Adding tape to both sides of your work piece is great for this action. Depending on the material (woods) there may be residue left after the cut around edges that the tape will fix. Don't be scared to make multiple passes to get through a piece of work. However, more passes will not make as clean a cut, so know your limits. When cutting there is a kerf, make sure to account for this and diagnose how much deviation there is on the inside of the cut and outside of the cut when testing. A 4in lens is good for cutting because of the extended focus.
Step 9: Cutting
Take a look at the Aligning the Laser Cutter Mirrors in case you haven't already. This is an important step to do and if you have not then you may be getting mixed results from your tests. If you have aligned everything and have completed you tests then you are all ready to start on an actual cutting job. Feel free to go online and look for a cool design, or perhaps make one of your own. If for whatever reason the Job does not go well go back through your tests and see what fixed similar problems and try those solutions.
Step 10: IMPORTANT TOPICS
There is so much to talk about when it comes to laser cutters but I can only fit so much in without boring your.

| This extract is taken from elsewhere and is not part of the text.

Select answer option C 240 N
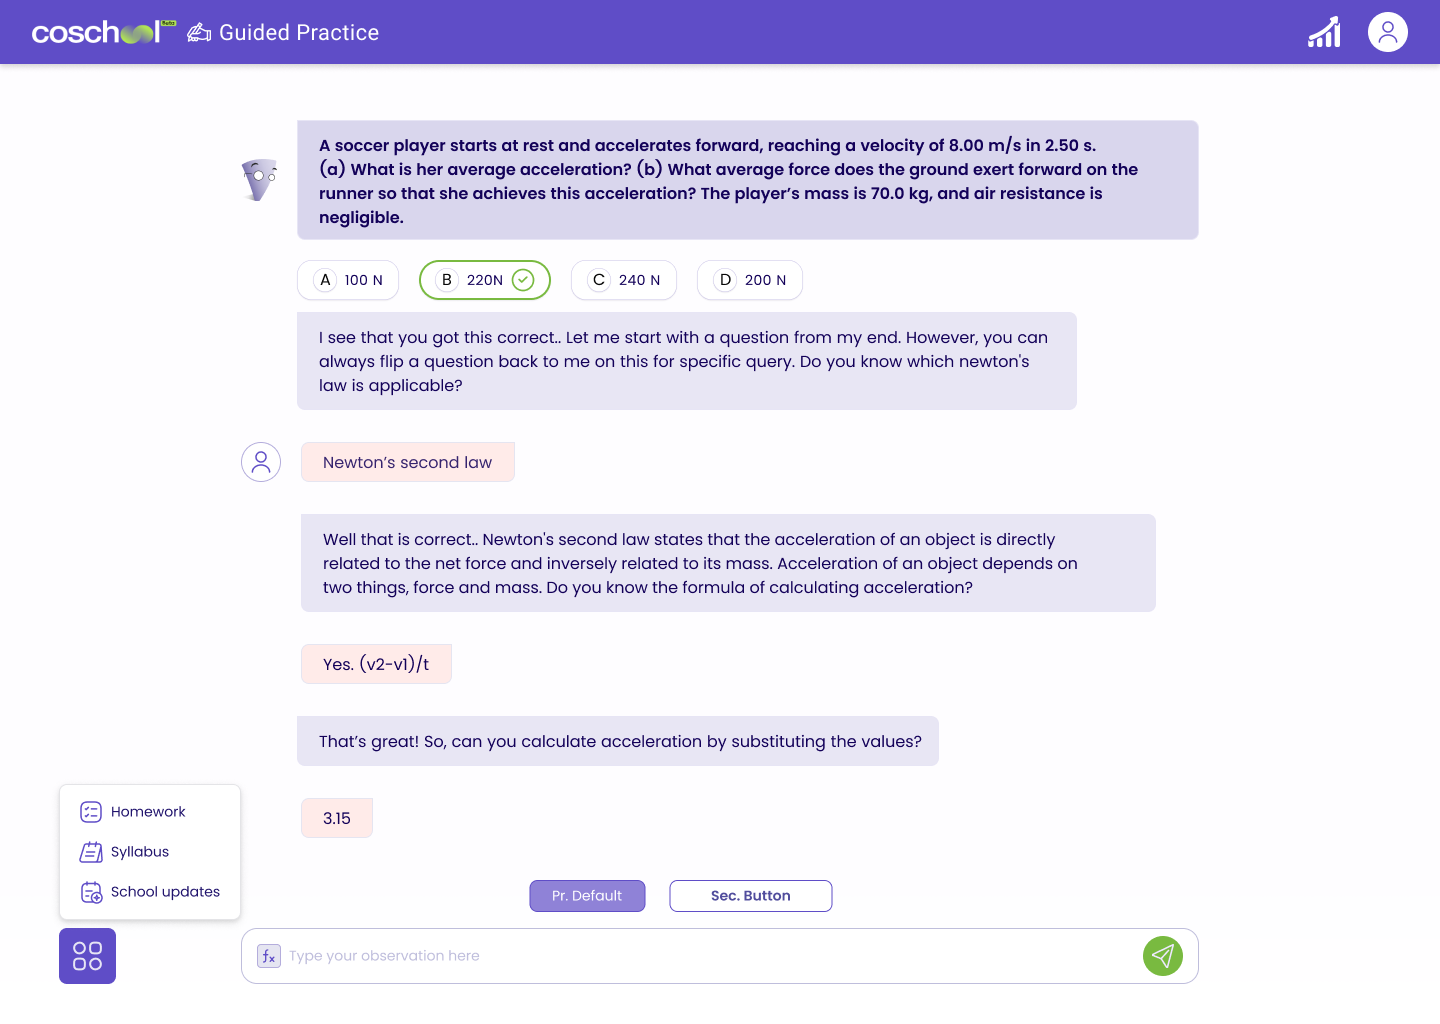1440x1024 pixels. click(624, 280)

- Tons of companies lie when it comes to them saying out powerful their lasers are. They go by the Max power not the Rated power. Check the True Wattage by measuring the length of the tube
- 50 x 720mm = 35 Watt Tube
- 55 x 800mm = 40 Watt Tube
- 55 x 1000mm = 50 Watt Tube
- 55 x 1200mm = 60 Watt Tube
- 80 x 1200mm = 80 Watt Tube
- 80 x 1400mm = 100 Watt Tube
I am not a pro, but I have done tons of research and have been able to fix every single problem I have come across.
Step 11: Questions?
Usually I would have a Common Problems page here. But because there are plenty of things that could potentially go wrong so I ask that you please feel free to ask me specific questions and pay attention to the Important Topics page. I may not have all the answers but I will answer what I can and suggest other places where you may find answers if it turns out I don't have them. Laser cutting is really fun, and I highly suggest for others to give it a try. Many people make good money running a side business with them. Start out by looking for a Hackerspace nearby you to see one in action if you are interested. Or better yet find a buddy who has one of their own. A Laser Cutter paired with a 3D printer, a CNC Mill and a good imagination, anything is possible!